The graphics in [i]Cloning Clyde[/i] are 3D toon-shaded graphics, but they have as much (if not more) personality as I have come to expect from the best 2d games. The Clydes, all the animals, and the environment have a nice look to them; the animation is as smooth as you would think is possible. Clyde seems to have a clever animation for everything you can think of: from falling on his face, to stubbing his toe when someone else jumps on it, to laughing at another Clyde who has fallen on his face or stubbed his toe. You get to see the Clydes you aren’t controlling go through plenty of nice idle animations as well. Of course, all of this is delivered in crisp 720p widescreen for those who have it.

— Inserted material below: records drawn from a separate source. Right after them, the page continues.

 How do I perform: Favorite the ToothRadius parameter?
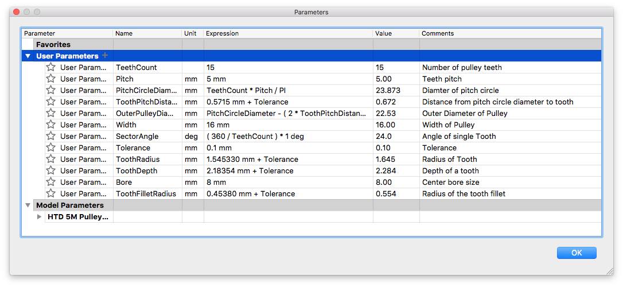click(51, 159)
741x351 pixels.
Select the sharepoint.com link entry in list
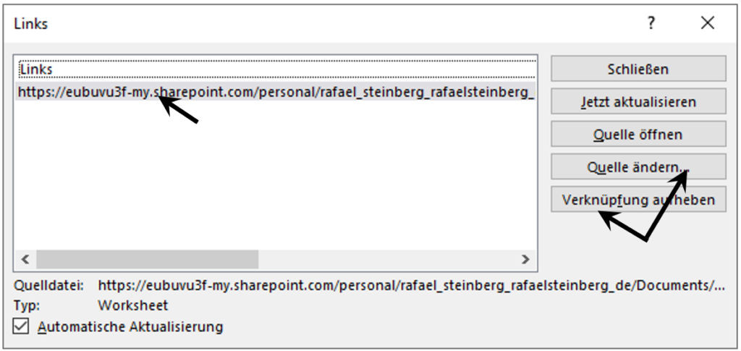[x=276, y=92]
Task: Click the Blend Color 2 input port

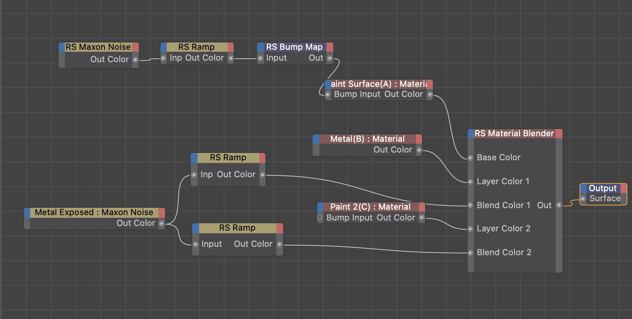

The co-op for this game is a little more minimal than I initially believed, merely allowing you to take on the normal levels with up to 4 people over Live. The co-op counts towards your normal game accomplishments, so it can be a good way to quickly and easily burn through a complex level. Also it’s just a lot of laid back fun with plenty of options for a little competition for Killer Ken dolls and infighting without it really getting in the way of the possibility of victory. The versus mode seems somewhat clever at first, but quickly becomes uninteresting. Still, it may be good for a casual laugh or two.
One thing I really liked about this game was the clever use of the often uninteresting Xbox Live Achievements. All of the Achievements are easily unlockable in the normal flow of the game. Which is nice enough, but they also all unlock in-game skins (called “cheats” for some reason), so you can bring some customization to your online experience. I was a little disappointed by the lack of Achievements for the top end of the collection scale given that it was so easy to accomplish, but I have to say I liked the way they handled it.
Overall, the game ends up being a little short and a little easy, but it’s loads of fun and has a great sense of humor. I have also had two or three puzzles fail to trigger properly, but those cases were easily fixed by leaving and re-entering the level. For ten dollars, I can easily say this is one of the better casual games on Xbox Live Arcade. I don’t think you will find a boring moment in Clyde’s little adventure.